フラウが伝言を受けていたから、用意して持って来たわけだ。後、もう一つ用がある。
「それで、ステラがしばらく家にいるから、着替えを作ってほしいんだ」
「え!?い、いえ、私は大丈夫です」
「いや、今後必要だと思うけど。流石に有翼族でも清潔に保つべきだよ。せっかく綺麗な見た目をしてるのに」
「っ………あ、ありがとうございます」
人見知りとは違うのかもしれないけど、他人の前で敬語になるのは緊張しているからかな。もしかしたら、王族としての教育なのかもしれないけど。
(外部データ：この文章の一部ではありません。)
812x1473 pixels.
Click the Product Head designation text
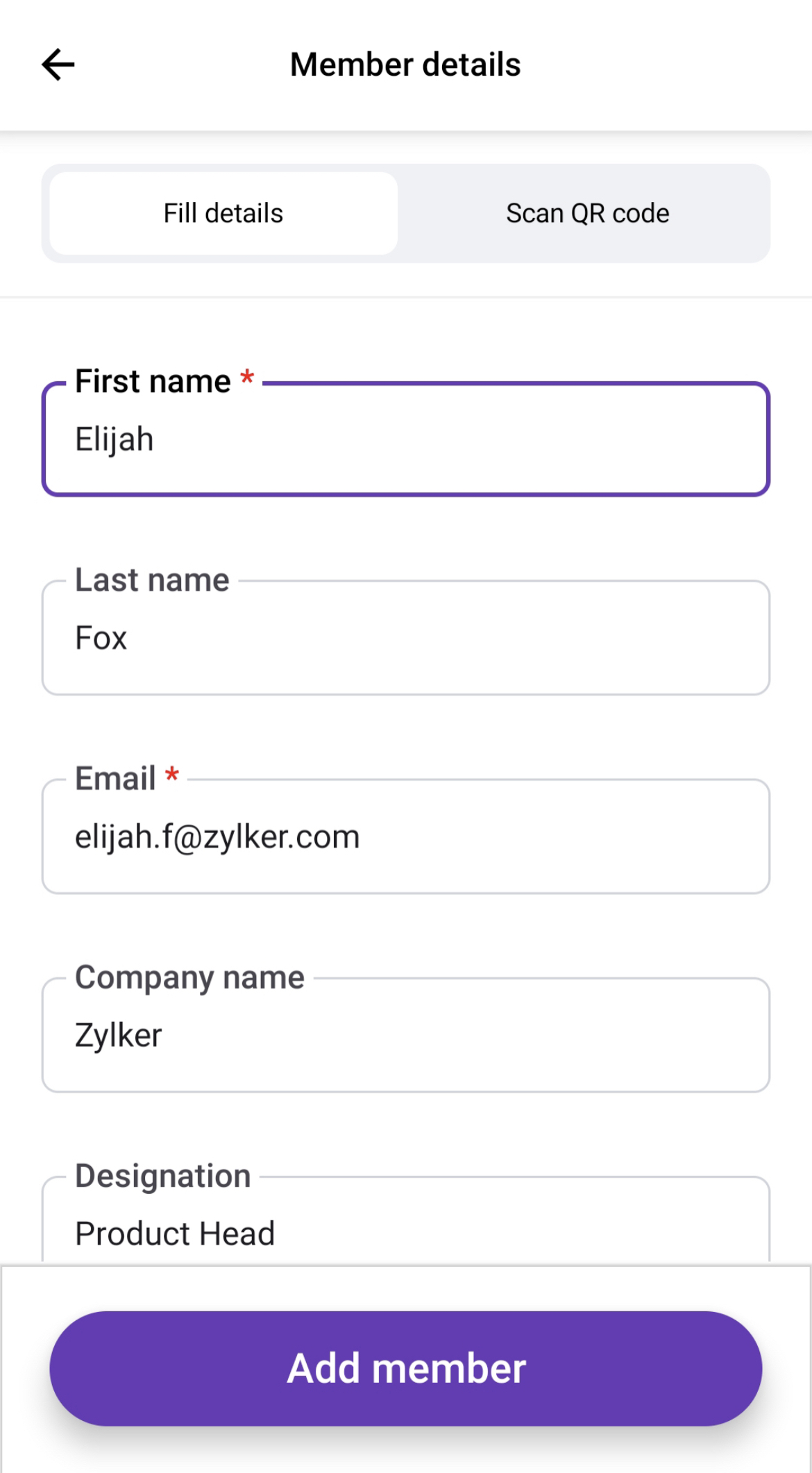click(x=175, y=1234)
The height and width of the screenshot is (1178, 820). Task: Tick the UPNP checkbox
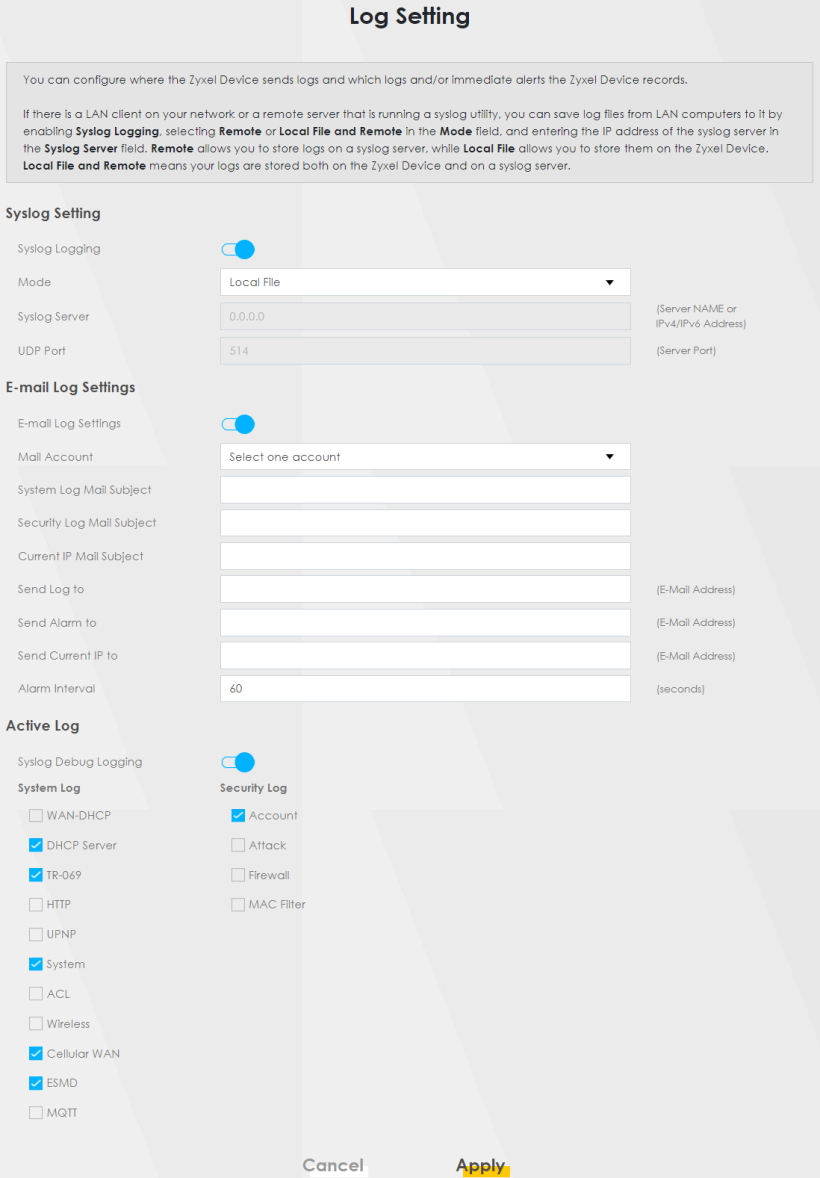[x=37, y=934]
可愛らしく整った綺麗な顔立ちと小柄な体からか、敬語を使っているだけで大人しそうな印象を受ける。まぁ、別に騒がしい訳ではないけど。
「………シオン、いいから用事を終わらせよう」
「あぁ、そうだね。それで、彼女の服だけど………」
「問題ありません。では、フラウさんの時と同じように採寸を取りたいのですが………」
丁寧な口調で出て来たのは一人の青年。フラウの服も作ってくれた、この村の洋裁師だ。この村はフォレニア王国の最西端にある村だと言うのに、ここにいる職人は王都でも十分以上に通用する能力を持っている者が多い。
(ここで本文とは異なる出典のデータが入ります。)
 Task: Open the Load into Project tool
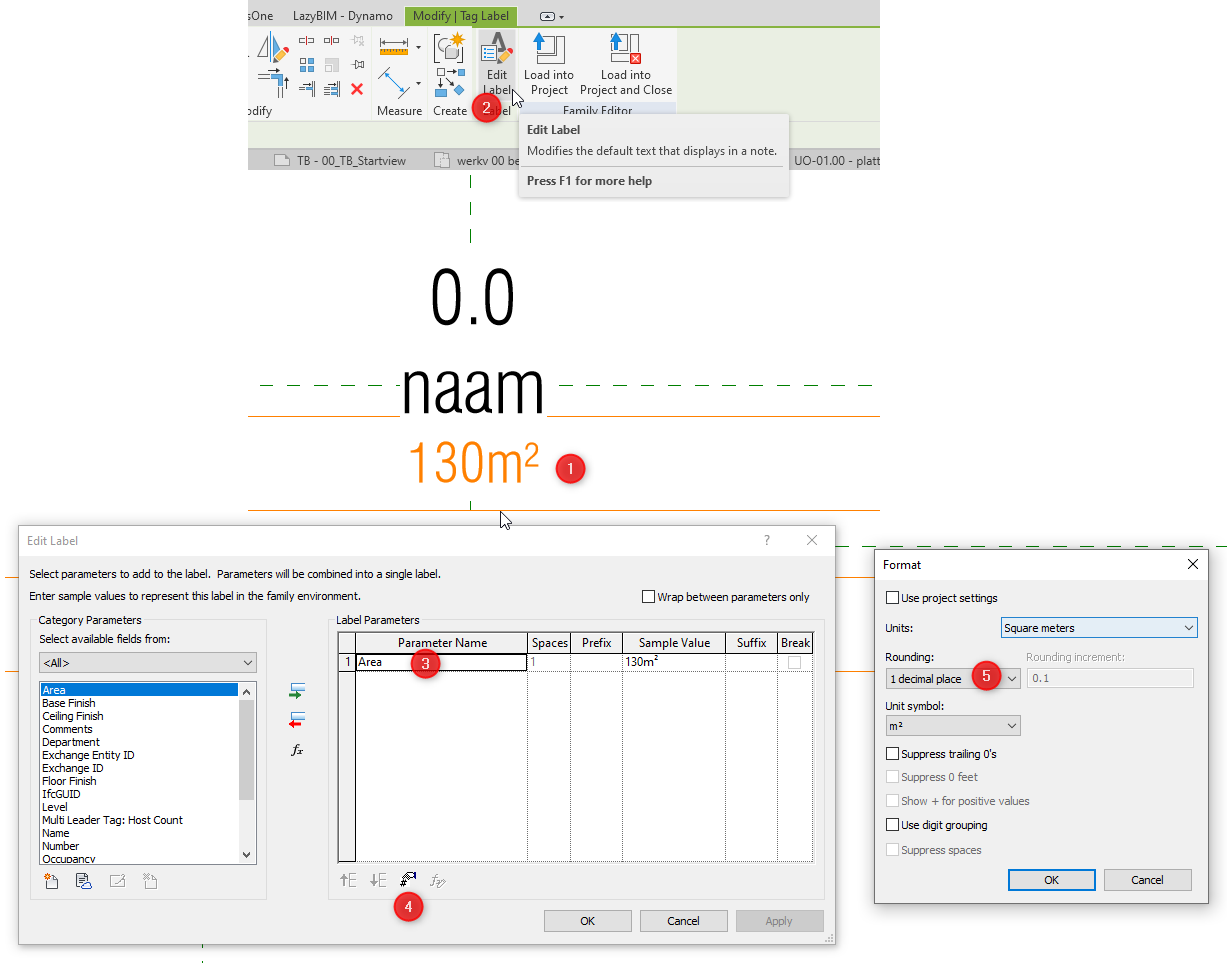click(548, 62)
昔から王都との商売が盛んだったみたいだし、技術の流通は行われていたんだと思う。それを独自に発展させていった彼らは、一流と言える技術を持つ職人になっていたらしい。
彼の場合、服を見るだけで構造や材料がある程度分かる程の知識や経験を持っているらしい。若いけどそんなに経験があるのは、代々続く技術の積み重ねだとか。
「ステラ、そういう事だけど………」
「………では、お願いします」
「任せてください。流石にこの場では出来ないので、店まで行きましょうか」
そう言って青年は歩いていく。少しだけステラが迷うような顔をして僕を見た。
「僕らは待ってるから行ってきなよ。彼は一流の職人だし、信用していいと思うよ」
「………うん、じゃあ行ってくる」
そう言ってステラは青年の後を付いていく。彼は自分の仕事に誇りを持っているし、僕の連れであるステラに変な気を起こすことはないだろう。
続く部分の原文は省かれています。